Copy the lines from the one containing "The height and" through the one containing "coord(1059,925)" word for word, including both of those lines. Leave the pictures out of your answer.

-- Begin DATA FOR THIS EXERCISE --

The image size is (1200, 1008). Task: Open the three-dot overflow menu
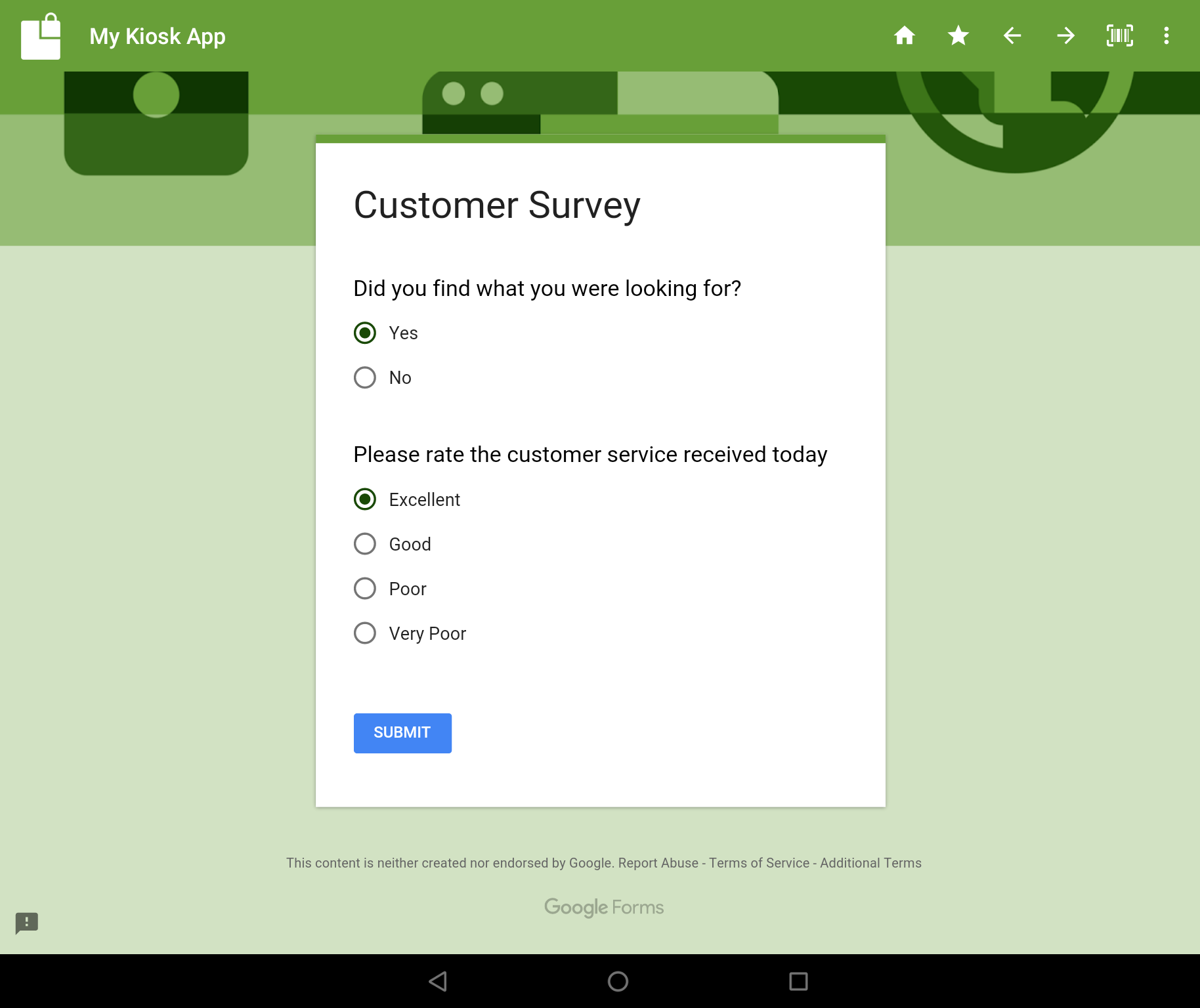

-- End DATA FOR THIS EXERCISE --
-- Begin DATA FOR THIS EXERCISE --

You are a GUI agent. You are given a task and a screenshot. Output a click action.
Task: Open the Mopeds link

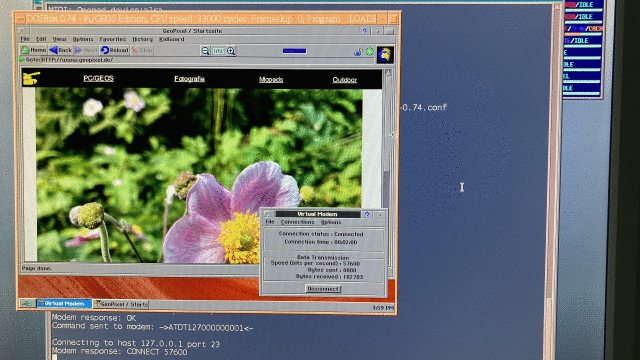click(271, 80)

-- End DATA FOR THIS EXERCISE --
-- Begin DATA FOR THIS EXERCISE --

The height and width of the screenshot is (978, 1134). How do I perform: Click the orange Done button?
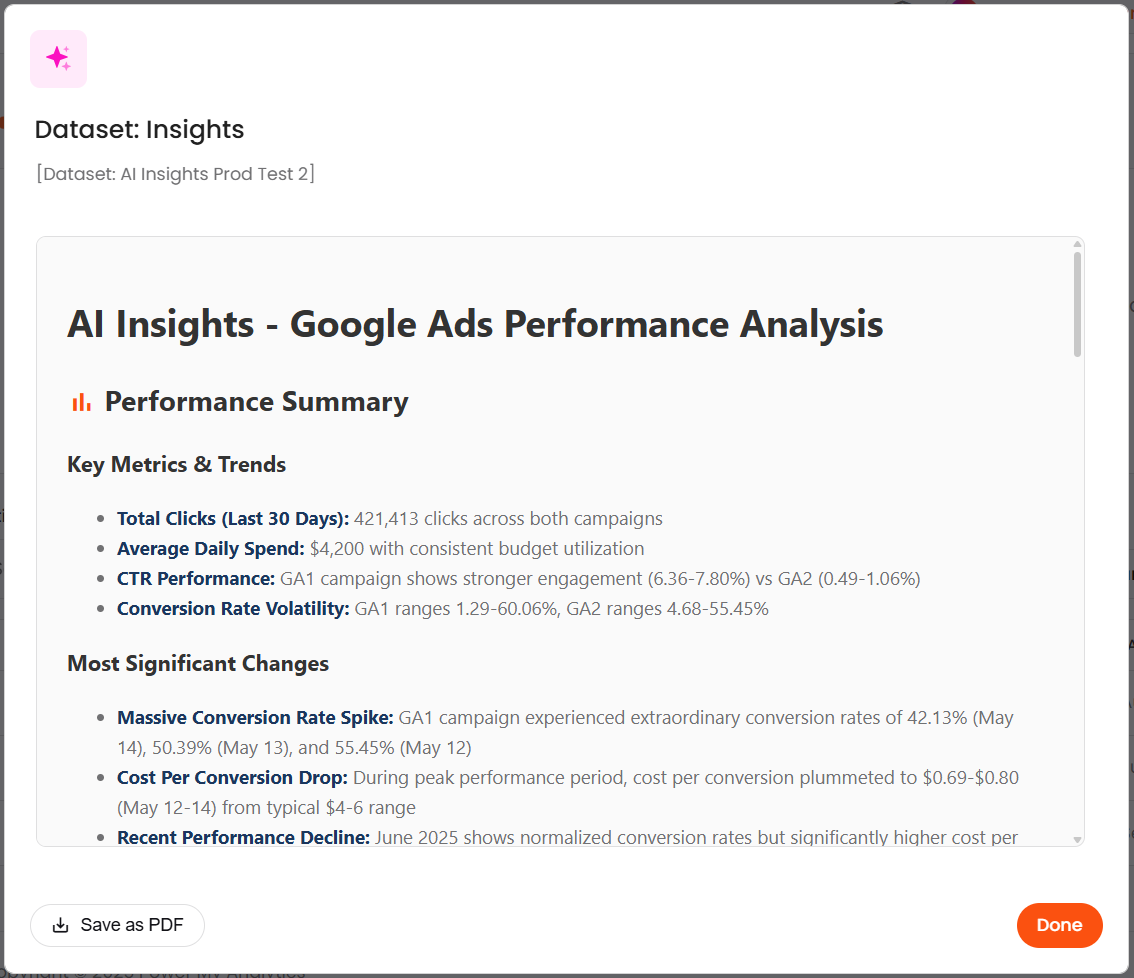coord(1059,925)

-- End DATA FOR THIS EXERCISE --

SOLUTION TO THIS TASK
The height and width of the screenshot is (978, 1134). How do I perform: Click the orange Done button?
coord(1059,925)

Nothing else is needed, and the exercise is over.